一通り武器を眺めて辿り着いた陸奥のその違和感を見透かすように、ドワーフの店主は静かに声をかけた。
「…、東国のお方、もしよろしければ、そのお腰のものを見せてくれませんかの?」
低くしゃがれたその声は、ただの興味本位とも、礼節を装った詮索とも違っていた。何かを確認するような義務感に近しい響きを孕んでいた。
「…………。」 陸奥は迷った。
本来であれば、考えるまでもなく拒むべき申し出だった。己の刀を、今しがた会ったばかりの異国の職人に渡すなど、あり得ない。安易に触れさせることすら、許されぬことだ。まして、今陸奥の腰にあるのは、無惨に折れた愛刀だった。己の恥を晒すなど、あってはならないことだった。
にもかかわらず、陸奥を迷わせたのは、ここに立ち寄る原因となった直感と、そんな陸奥の考えを全て見透かすような、店主のしわの奥に潜むまなざしだった。
しばらくの逡巡と沈黙の後、陸奥は応えた。
「…、どうぞ。」 陸奥はそう言って、鞘のまま刀を差しだした。
店主はそれを受け取り、ゆっくりと刀を抜いた。姿を現らす折れた刀を見ても店主は眉一つ動かさず、その視線は元の形がみえているかのごとくまじまじと刀身を見定めた。
「…。これは美しい刀じゃ。
しかし、これはまた、無茶な戦いをされましたの…。」
「…、直接の破断の原因は横からの強い衝撃によるもの。じゃが、その原因を生んだのは、峰に重ねた強烈な大剣の一撃。」
店主は折れた刀身をみただけで、陸奥の戦いを見届けていたかのように言い当てた。そして、刀から眼を逸らしその眼を陸奥に向けると、最後に一言付け加えた。

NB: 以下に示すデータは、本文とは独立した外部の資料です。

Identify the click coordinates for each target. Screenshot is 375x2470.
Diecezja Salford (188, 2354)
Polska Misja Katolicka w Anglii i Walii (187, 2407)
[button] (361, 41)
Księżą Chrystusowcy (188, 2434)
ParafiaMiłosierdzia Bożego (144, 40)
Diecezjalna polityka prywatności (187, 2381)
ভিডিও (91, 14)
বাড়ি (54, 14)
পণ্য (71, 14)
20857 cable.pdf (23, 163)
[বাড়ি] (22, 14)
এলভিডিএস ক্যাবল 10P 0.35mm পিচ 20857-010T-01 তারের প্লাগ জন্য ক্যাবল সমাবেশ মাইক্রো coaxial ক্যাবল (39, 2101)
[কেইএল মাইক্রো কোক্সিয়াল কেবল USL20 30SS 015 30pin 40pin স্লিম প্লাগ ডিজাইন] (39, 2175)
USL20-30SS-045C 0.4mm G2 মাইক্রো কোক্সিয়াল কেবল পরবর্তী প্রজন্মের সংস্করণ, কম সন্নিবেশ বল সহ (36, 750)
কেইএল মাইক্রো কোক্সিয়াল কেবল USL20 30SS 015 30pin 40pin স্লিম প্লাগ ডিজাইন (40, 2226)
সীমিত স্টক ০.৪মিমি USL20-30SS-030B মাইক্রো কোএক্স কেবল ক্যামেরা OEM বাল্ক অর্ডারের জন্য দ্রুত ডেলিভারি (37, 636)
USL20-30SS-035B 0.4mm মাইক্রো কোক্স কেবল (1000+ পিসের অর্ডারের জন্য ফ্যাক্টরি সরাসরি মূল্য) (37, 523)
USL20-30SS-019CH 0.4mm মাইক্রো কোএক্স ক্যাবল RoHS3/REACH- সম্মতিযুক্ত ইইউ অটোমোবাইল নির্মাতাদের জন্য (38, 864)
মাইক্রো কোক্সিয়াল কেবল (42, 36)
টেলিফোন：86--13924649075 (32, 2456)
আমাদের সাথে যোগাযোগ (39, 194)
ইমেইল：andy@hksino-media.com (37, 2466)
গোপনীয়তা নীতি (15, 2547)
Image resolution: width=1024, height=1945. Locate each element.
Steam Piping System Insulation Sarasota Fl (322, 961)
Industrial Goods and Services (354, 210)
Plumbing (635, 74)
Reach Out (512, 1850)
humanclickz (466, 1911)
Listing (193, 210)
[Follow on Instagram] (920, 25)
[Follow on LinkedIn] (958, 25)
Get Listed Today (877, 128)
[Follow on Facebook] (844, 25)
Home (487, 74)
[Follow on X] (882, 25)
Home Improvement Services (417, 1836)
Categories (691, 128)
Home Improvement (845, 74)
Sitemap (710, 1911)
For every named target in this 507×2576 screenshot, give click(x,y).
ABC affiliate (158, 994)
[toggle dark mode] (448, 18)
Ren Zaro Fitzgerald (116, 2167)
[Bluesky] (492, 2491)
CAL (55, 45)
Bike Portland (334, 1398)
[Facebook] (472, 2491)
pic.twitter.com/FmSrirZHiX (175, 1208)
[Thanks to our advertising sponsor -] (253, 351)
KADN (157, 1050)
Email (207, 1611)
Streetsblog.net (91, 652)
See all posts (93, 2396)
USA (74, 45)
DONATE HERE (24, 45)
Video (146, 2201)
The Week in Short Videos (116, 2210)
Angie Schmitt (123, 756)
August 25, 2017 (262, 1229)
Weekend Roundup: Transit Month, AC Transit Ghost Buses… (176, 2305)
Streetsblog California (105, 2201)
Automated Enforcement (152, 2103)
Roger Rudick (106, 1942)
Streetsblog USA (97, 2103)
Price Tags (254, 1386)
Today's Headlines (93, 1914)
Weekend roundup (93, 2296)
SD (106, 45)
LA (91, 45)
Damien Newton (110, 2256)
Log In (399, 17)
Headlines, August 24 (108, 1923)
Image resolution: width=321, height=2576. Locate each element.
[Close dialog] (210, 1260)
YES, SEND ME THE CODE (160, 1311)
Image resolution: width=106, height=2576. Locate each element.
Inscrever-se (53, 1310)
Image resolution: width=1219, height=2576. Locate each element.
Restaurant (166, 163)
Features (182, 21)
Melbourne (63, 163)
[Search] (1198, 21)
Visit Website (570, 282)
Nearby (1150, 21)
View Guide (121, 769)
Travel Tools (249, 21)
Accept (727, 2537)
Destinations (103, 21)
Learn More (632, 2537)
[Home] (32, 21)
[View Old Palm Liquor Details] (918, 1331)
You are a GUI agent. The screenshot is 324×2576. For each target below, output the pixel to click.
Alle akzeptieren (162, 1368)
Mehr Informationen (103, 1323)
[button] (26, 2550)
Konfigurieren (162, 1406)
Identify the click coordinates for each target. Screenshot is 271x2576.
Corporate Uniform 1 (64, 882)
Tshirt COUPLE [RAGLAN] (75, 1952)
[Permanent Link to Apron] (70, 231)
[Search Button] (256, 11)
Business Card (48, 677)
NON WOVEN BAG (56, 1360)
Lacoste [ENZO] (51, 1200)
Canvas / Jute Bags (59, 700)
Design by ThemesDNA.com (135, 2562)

「…、これほどの戦いをして、よく生きて帰ってこられましたの。」
その言葉に、陸奥は思わず眼を逸らした。その言葉に、陸奥の胸は深く抉られた。敗北は元より、一対一であれば間違いなく殺されていたであろう戦いの痛みが蘇る。生き残ったのではなく、ただ生かされたに過ぎぬ自分を見透かされたようだった。
「…、これと同じ物が作れますか?」
陸奥は口を滑らせた。それは、何気なく訪れた見ず知らずの鍛冶屋にする要望ではなく、ただ痛みから逃れる為のものだった。
「…………。」
店主は沈黙したまま刀を鞘に戻し、そして陸奥に差し返した。しばらくの逡巡と沈黙の後、店主は応えた。
「…、東国の方、この老いぼれの昔話に少し付き合ってもらえますかの?」
その老いたドワーフの誘いを、陸奥には断る理由などなかった。